What Is lxml? Fast XML and HTML Parsing in Python
lxml is a high-performance Python library for processing XML and HTML. It provides both a Pythonic API and XPath/CSS selector support, and is the fastest HTML parser available in Python — making it the standard choice for production web scraping.
Why lxml?
lxml is a C-based parser that's significantly faster than Python's built-in html.parser. For scraping thousands of pages, this speed difference adds up.

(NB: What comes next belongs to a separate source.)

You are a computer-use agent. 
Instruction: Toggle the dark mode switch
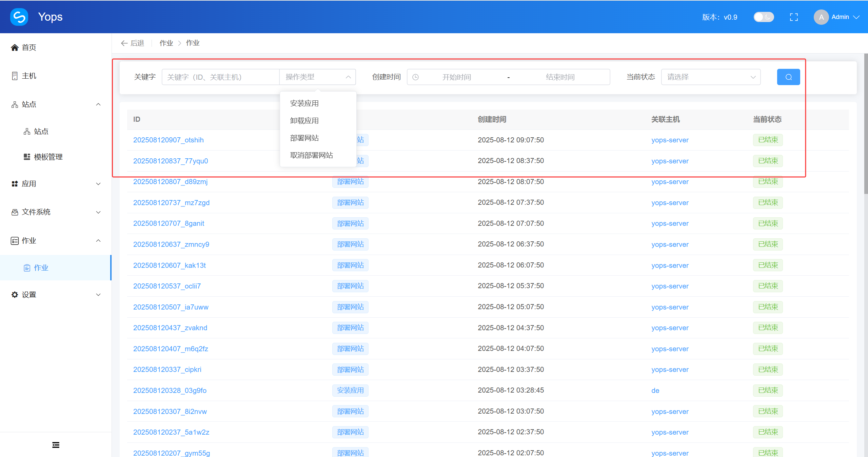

| Parser | Speed (relative) | Handles Broken HTML | Install |
|---|---|---|---|
| html.parser | 1x (baseline) | Decent | Built-in |
| lxml | 5-10x faster | Good | pip install lxml |
| html5lib | 0.2x (slow) | Best | pip install html5lib |
Using lxml with BeautifulSoup
The most common pattern — use lxml as the parser backend for BeautifulSoup:
from bs4 import BeautifulSoup
soup = BeautifulSoup(html, "lxml") # just change the parser name
products = soup.select(".product-card")
Using lxml Directly
For maximum performance, use lxml's own API:
from lxml import html
tree = html.fromstring(page_content)
# XPath
titles = tree.xpath('//h2[@class="title"]/text()')
prices = tree.xpath('//span[@class="price"]/text()')
# CSS Selectors (via cssselect)
from lxml.cssselect import CSSSelector
selector = CSSSelector(".product-card .title")
elements = selector(tree)
When to Use lxml Directly vs. BeautifulSoup
- •BeautifulSoup + lxml: When you want a friendly API and don't need maximum speed
- •lxml directly: When parsing speed is critical (millions of pages) or you prefer XPath
Installation Note
lxml requires C libraries to compile. On most systems, pip install lxml works fine. On some Linux systems, you may need to install libxml2-dev and libxslt-dev first.